ABOUT THIS TASK
Below are the records; count how many of their lines hold the string "agent" and give the number alone.

EXERCISE MATERIALS
----------------
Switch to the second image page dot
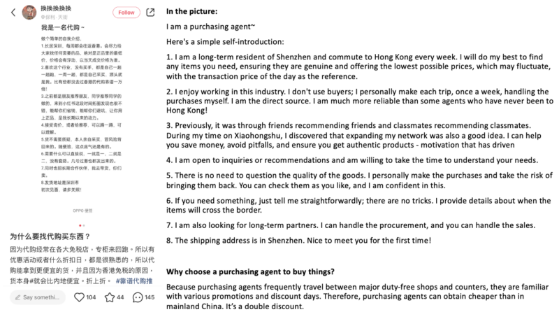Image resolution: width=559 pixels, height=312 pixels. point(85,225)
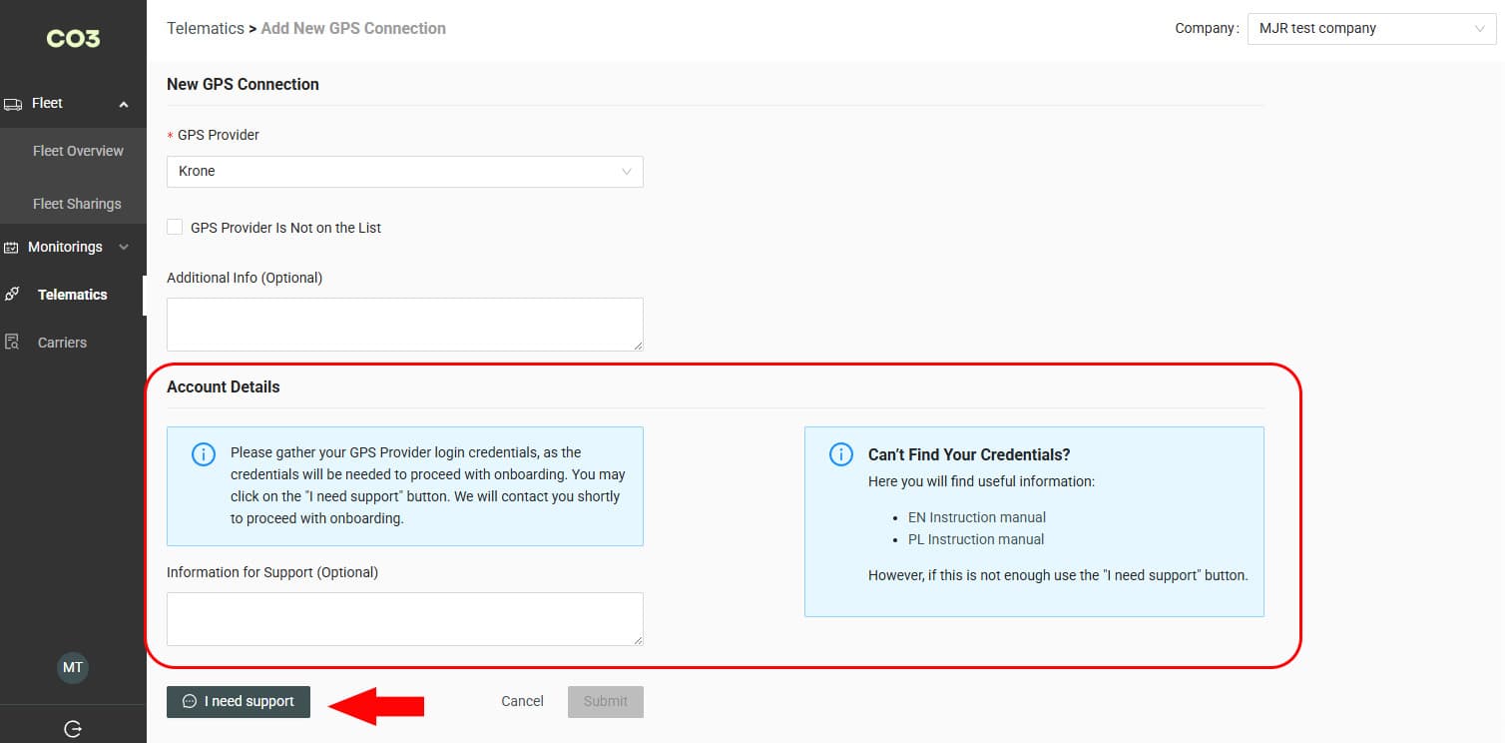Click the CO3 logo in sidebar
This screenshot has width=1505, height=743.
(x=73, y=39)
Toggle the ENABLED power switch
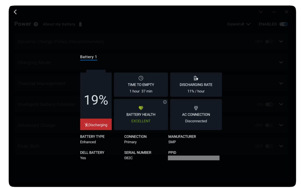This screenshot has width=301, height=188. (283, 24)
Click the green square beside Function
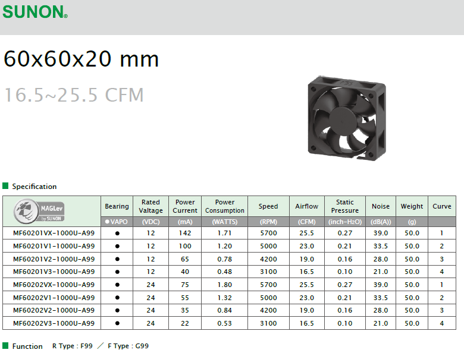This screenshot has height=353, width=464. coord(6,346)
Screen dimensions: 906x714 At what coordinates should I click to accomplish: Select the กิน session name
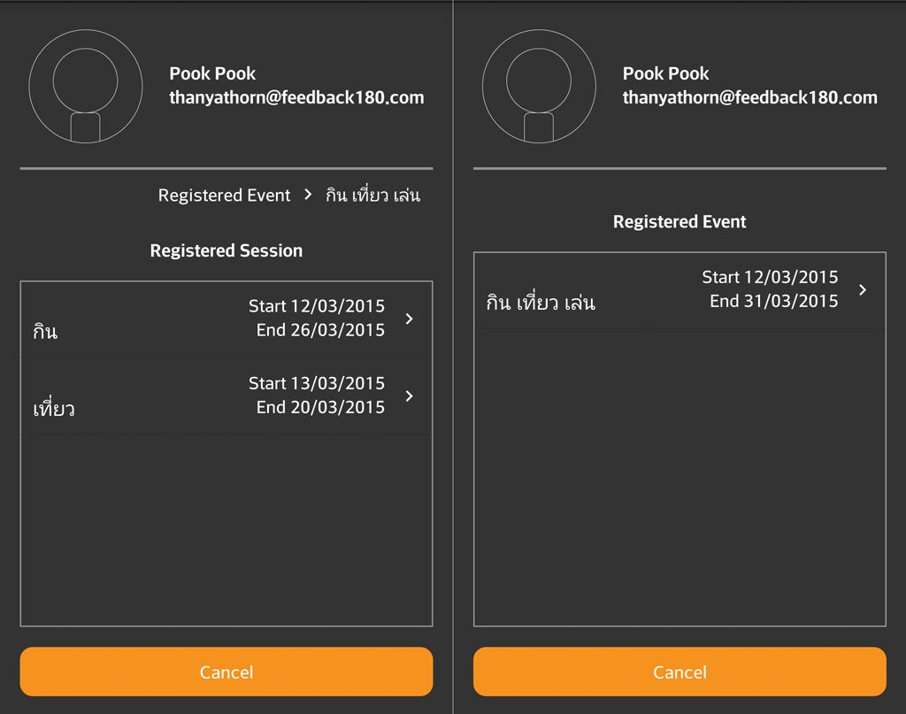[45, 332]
----------------
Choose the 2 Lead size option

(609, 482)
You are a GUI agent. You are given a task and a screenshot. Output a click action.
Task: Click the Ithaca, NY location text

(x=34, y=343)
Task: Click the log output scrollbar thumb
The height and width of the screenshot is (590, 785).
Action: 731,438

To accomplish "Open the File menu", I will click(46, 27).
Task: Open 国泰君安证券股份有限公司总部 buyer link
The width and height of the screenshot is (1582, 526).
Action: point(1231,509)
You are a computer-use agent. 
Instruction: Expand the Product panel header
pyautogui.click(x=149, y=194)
----------------
RESPONSE TO THE EXERCISE
2